Diversity Club Helps Students Adapt to New Life at School


E. Lawson/staff

Diversity Club students meet for their second time this school year

Will Stanton, Editor

  For students coming from a different county, learning a new language and adapting to a whole different culture can present an intimidating challenge. English teachers Heidi Gregory and David Richardson co-advise the Diversity Club which exists to help students, whether they are immigrants, exchange students, refugees, or people from Traverse City looking to learn more about cultures.

  “Culture shock can be overwhelming no matter what age you are.

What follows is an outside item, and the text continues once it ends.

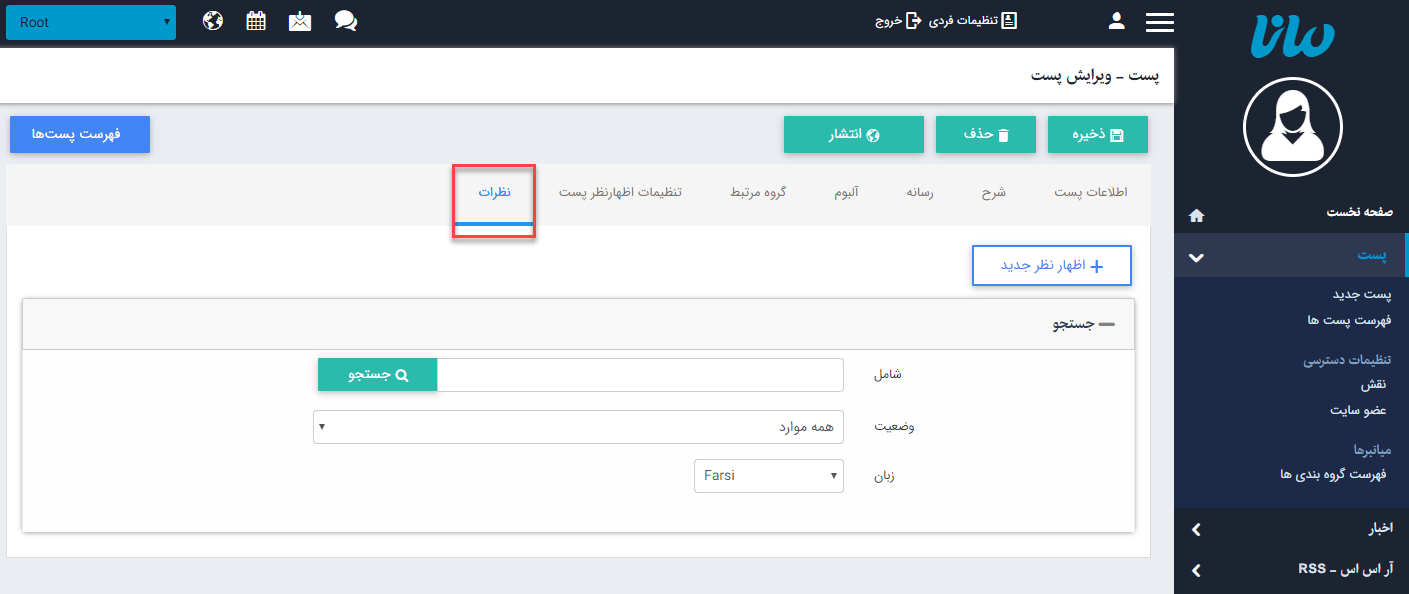Click inside the شامل search input field

coord(640,375)
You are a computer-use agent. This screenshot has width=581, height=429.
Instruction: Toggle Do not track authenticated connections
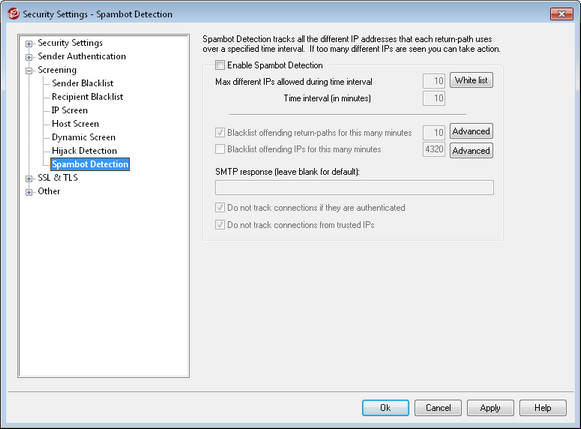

On top of trying to learn a new language and coming to a high school this big, it can be absolutely terrifying,” Gregory said. “So I think it’s essential for those students who fall into those categories to have something like that where they can make connections and friendships and feel welcome.”

  The Diversity Club doesn’t only help students adjust to life here at school, but allows people from all different backgrounds to learn more about different cultures and traditions that they might not otherwise be exposed to.

  “Every week, you can come in the morning and you can learn about other places. You can hear students talk about their experiences, and hear students talk about other languages,” Richardson said. “You can come and just meet weekly and develop friendships and be in community with people from all over the world with diverse perspectives.”

  Kateryna Nitsenko is a senior from Ukraine who has been helped by the Diversity Club.

  “It’s easier because I found people who are not from this country and who are here for five or ten weeks and we can share our problems together,” Nitsenko said. “I can tell them about how I feel and how I am and it is easier with people who are in the Diversity Club.”

  The symposiums the club has hosted in previous years helped inform students of different types of life, whether they were a part of the club or not.

  “The students who were involved in it had a place where their voices were heard where they felt empowered. And at the same time, the population here at school had a chance to listen to individual voices and hopefully increase their compassion and empathy and understanding for all different types of people, which is a great way to prepare them for the real world as well,” Gregory said.

  Richardson encourages students to join the club Thursday mornings at 7:30 a.m. in B102 to learn more about the different cultures within Traverse City.

  “You may not realize it, but Traverse City is an international city. There are people here from all over the world and they have tremendous things that we can learn about. So come and realize the diversity we have here, get to know people from all over and it’s going to enrich your life,” Richardson said.